* **SELECTED PASSAGE**

# Preparing your palette



## pslane1 (Apr 24, 2021)

I learn a lot by watching YouTube. I see that the artists always prepare their palettes by filling the wells with all their colors. I have never felt the need to do this and I just fill the wells as I need them for each project.
But those of you who do this, please tell me the benefits of it? Is it always possible to re-activate your mixed paints even if you wait a long time before going back to them? I don't want them to get hard and dry and cracked.

Also what is the main benefit/reason for painted swatch charts?


----------



## picassolite (Dec 10, 2016)

Hi Pslane1,

*'I learn a lot by watching YouTube. I see that the artists always prepare their palettes by filling the wells with all their colors. Why?*'

What you are really seeing is - a nod towards what we call a 'signature look.'

Should you google - Fabio Cembranelli, Anders Zorn, Anne Ducrot, Donna Walker, Judi Betts, Frank Webb or John Pike --- you will notice their paintings exhibit a consistent 'signature look.'

_Artists who are attempting to build a following of collectors work towards developing a 'signature look.'_

Momentarily put yourself in the shoes of the collector while at an art show.

* **SUPPLIED DATA**
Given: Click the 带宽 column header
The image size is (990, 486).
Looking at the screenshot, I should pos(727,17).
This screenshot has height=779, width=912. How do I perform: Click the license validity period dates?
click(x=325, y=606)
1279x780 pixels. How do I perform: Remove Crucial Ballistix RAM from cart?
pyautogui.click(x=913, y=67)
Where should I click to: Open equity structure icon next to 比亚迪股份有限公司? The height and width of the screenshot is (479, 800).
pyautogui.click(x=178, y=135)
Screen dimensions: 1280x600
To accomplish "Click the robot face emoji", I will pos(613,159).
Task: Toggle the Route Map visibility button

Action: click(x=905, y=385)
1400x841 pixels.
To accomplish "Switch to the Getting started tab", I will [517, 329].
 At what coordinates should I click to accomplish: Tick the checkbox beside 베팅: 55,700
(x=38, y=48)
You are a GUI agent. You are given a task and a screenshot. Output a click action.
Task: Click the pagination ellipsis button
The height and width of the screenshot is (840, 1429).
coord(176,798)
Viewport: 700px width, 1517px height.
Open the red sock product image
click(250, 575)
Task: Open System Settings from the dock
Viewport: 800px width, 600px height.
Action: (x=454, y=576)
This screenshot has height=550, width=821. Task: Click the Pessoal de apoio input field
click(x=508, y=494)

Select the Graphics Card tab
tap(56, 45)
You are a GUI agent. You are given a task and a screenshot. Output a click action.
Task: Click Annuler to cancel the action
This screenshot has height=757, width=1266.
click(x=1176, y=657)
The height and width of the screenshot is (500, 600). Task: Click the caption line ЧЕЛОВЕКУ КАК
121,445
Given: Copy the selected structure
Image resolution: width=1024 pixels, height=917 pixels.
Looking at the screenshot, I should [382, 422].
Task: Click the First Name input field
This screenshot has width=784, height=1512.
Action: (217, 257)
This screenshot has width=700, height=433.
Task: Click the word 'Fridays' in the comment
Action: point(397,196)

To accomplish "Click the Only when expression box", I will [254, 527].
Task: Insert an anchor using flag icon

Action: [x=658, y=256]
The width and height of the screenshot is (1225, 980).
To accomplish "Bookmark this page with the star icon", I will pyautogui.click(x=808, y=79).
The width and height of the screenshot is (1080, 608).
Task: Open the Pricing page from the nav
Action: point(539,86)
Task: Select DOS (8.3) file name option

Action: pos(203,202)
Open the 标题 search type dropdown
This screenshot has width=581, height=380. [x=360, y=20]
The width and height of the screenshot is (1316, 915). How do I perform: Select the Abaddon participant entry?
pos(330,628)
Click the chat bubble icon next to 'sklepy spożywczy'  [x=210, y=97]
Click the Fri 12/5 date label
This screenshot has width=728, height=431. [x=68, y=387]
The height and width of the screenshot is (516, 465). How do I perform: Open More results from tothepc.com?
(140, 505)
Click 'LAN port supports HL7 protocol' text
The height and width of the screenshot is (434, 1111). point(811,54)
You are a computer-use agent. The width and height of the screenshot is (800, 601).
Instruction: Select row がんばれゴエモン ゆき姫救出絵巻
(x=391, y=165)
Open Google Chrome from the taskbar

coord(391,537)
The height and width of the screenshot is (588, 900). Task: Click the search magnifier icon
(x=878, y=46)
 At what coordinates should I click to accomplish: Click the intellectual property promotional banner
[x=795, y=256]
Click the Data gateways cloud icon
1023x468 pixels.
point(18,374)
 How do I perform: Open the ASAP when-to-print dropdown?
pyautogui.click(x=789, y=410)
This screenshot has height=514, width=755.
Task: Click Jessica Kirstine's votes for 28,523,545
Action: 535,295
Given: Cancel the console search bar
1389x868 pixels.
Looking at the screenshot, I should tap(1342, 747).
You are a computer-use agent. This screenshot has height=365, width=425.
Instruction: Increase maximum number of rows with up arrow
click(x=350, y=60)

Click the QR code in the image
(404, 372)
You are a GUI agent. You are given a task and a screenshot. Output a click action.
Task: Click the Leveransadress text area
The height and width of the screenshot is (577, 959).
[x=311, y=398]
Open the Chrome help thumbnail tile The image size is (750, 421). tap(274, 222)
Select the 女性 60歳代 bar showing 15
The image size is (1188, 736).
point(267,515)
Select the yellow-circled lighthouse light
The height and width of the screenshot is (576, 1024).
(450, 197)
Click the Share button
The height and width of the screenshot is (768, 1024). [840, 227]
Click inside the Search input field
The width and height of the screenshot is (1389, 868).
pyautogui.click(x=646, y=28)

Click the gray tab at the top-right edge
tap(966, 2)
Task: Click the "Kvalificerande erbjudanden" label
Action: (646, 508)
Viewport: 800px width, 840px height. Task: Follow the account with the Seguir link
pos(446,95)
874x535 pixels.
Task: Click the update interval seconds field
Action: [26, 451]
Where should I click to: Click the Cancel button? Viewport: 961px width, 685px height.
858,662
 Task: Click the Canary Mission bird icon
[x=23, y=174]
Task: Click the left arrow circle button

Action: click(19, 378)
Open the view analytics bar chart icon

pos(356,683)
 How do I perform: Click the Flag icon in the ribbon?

* **OBJECTIVE A**
In the listing, between the lines holding "Click the Fri 12/5 date label" and "Looking at the screenshot, I should tap(1342, 747).", inclusive, swap "Cancel" for "Close" and reproduce those lines with nothing else altered.
* **OBJECTIVE B**
Proceed with the forum thread about preparing a palette, picking up right after its final sentence.

* **EXERCISE RESULT A**
Click the Fri 12/5 date label
This screenshot has width=728, height=431. [x=68, y=387]
The height and width of the screenshot is (516, 465). How do I perform: Open More results from tothepc.com?
(140, 505)
Click 'LAN port supports HL7 protocol' text
The height and width of the screenshot is (434, 1111). point(811,54)
You are a computer-use agent. The width and height of the screenshot is (800, 601).
Instruction: Select row がんばれゴエモン ゆき姫救出絵巻
(x=391, y=165)
Open Google Chrome from the taskbar

coord(391,537)
The height and width of the screenshot is (588, 900). Task: Click the search magnifier icon
(x=878, y=46)
 At what coordinates should I click to accomplish: Click the intellectual property promotional banner
[x=795, y=256]
Click the Data gateways cloud icon
1023x468 pixels.
point(18,374)
 How do I perform: Open the ASAP when-to-print dropdown?
pyautogui.click(x=789, y=410)
This screenshot has height=514, width=755.
Task: Click Jessica Kirstine's votes for 28,523,545
Action: 535,295
Given: Close the console search bar
1389x868 pixels.
Looking at the screenshot, I should tap(1342, 747).

* **EXERCISE RESULT B**
If Zorn is your taste - you'll recognize it immediately. Same with a Judi Betts, a Frank Webb or a Cembranelli.

These artists are actually filling their palettes with 'particular' colors ~

1- to ensure their paintings stay within their 'signature look.'
2- it makes the actually painting process go easier and quicker.
3- should the artist want to 'wash over' a particular passage - it will work.

*Now comes THE BACKSTORY ...*

Before you found these artists - they did in fact paint in every style possible.

_It is the marketplace that determines the artist's 'signature look.'_

Ie.- over the years the artist paints and exhibits in umpteen styles/ looks. When the artists sits down

at the end of the year and crunches the numbers - they see that _one particular style/ look_ stands 

head and shoulders over the others -_ the look_ that has caught the eye and most importantly - 

_the look that has caught the pocketbook of their collectors._

It is like finding a gold nugget in one of three streams. Guess which stream our miner will go back

to the next day. Same with artists who paint for a living.

Best regards,
Picassolite


----------



## pslane1 (Apr 24, 2021)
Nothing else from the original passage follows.